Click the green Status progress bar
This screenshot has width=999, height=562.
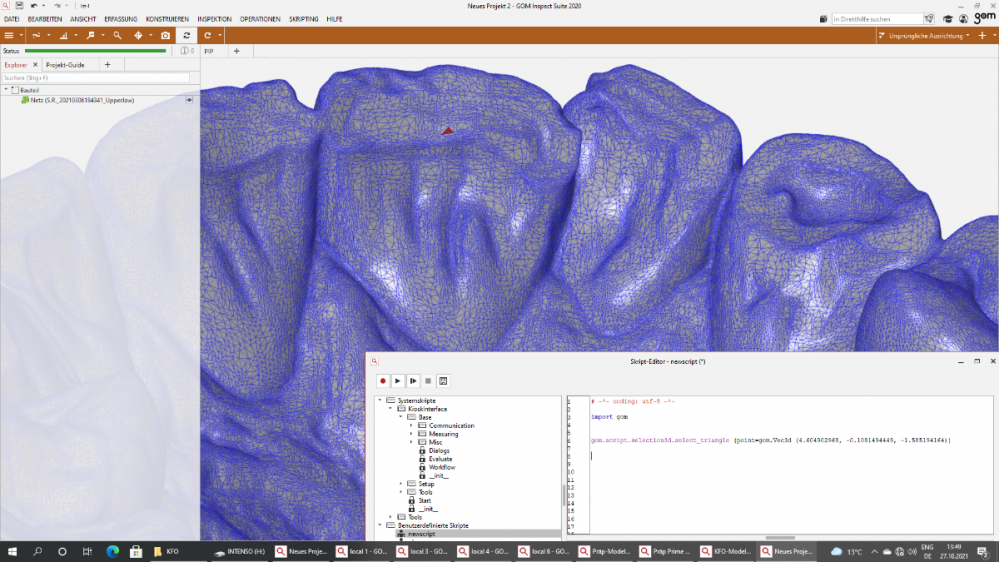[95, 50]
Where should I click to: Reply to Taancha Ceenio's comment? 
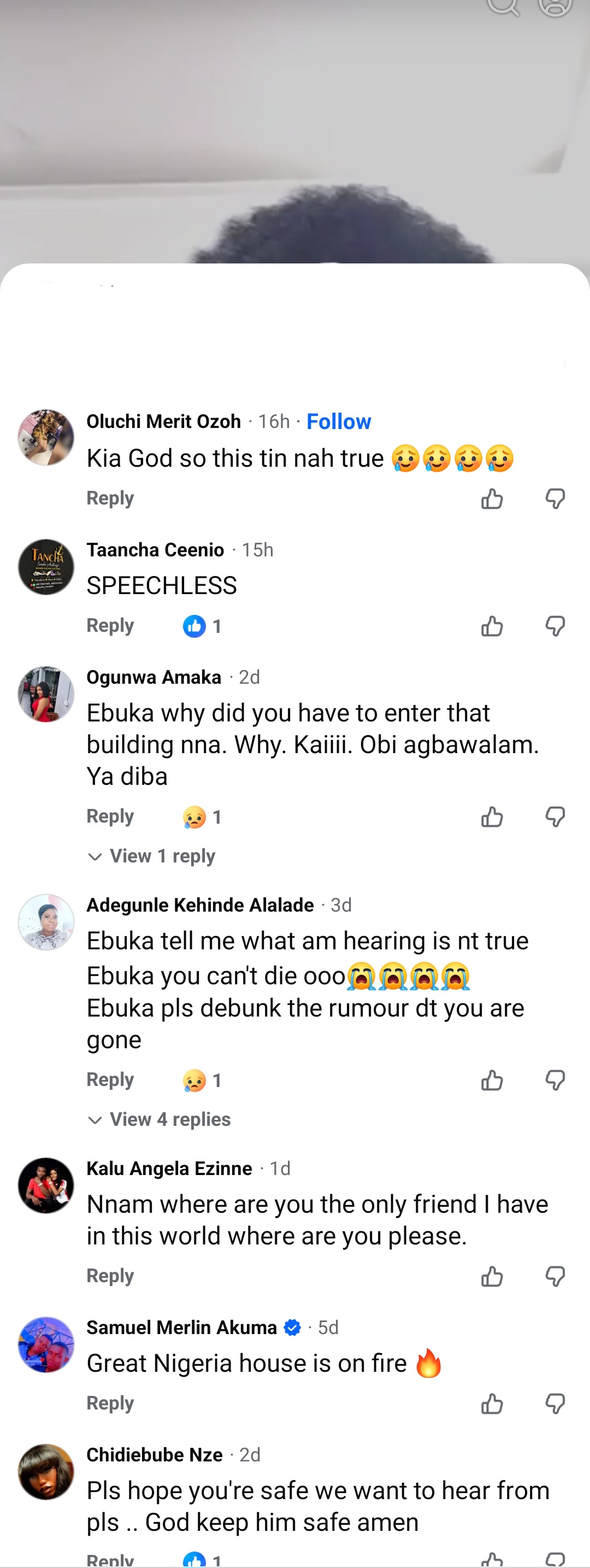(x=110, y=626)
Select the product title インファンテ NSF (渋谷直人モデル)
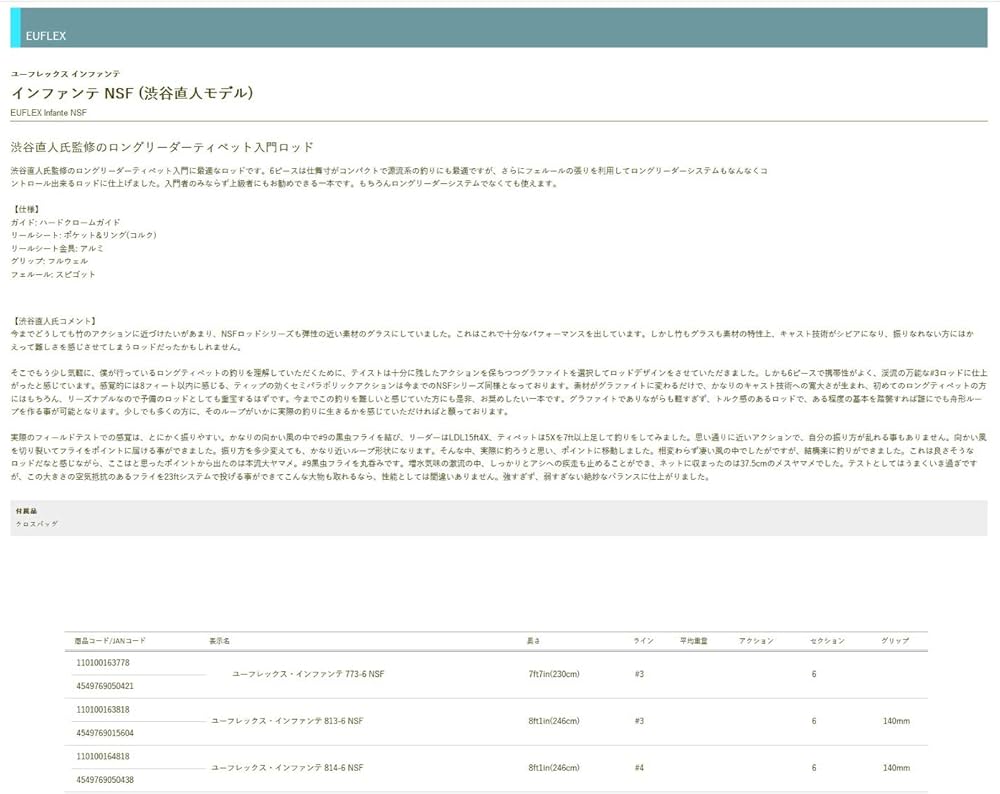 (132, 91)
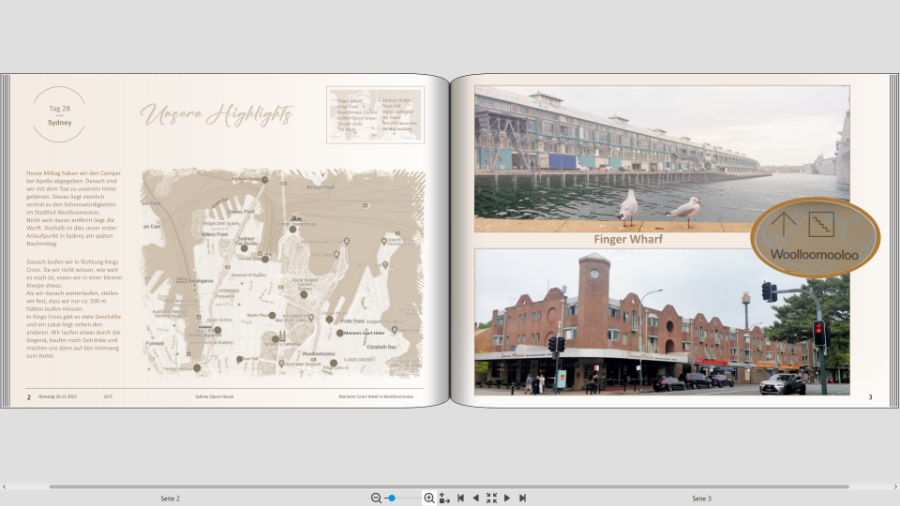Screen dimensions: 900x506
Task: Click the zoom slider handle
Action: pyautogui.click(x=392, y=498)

Your assignment:
Apart from the pictures, repeat the data above exactly.

Output of the exercise:
Click the green Status progress bar
This screenshot has width=999, height=562.
[95, 50]
Where should I click to: Reply to Taancha Ceenio's comment? 
(x=110, y=626)
Select the product title インファンテ NSF (渋谷直人モデル)
 (132, 91)
Screen dimensions: 900x506
Task: Click the zoom slider handle
Action: pyautogui.click(x=392, y=498)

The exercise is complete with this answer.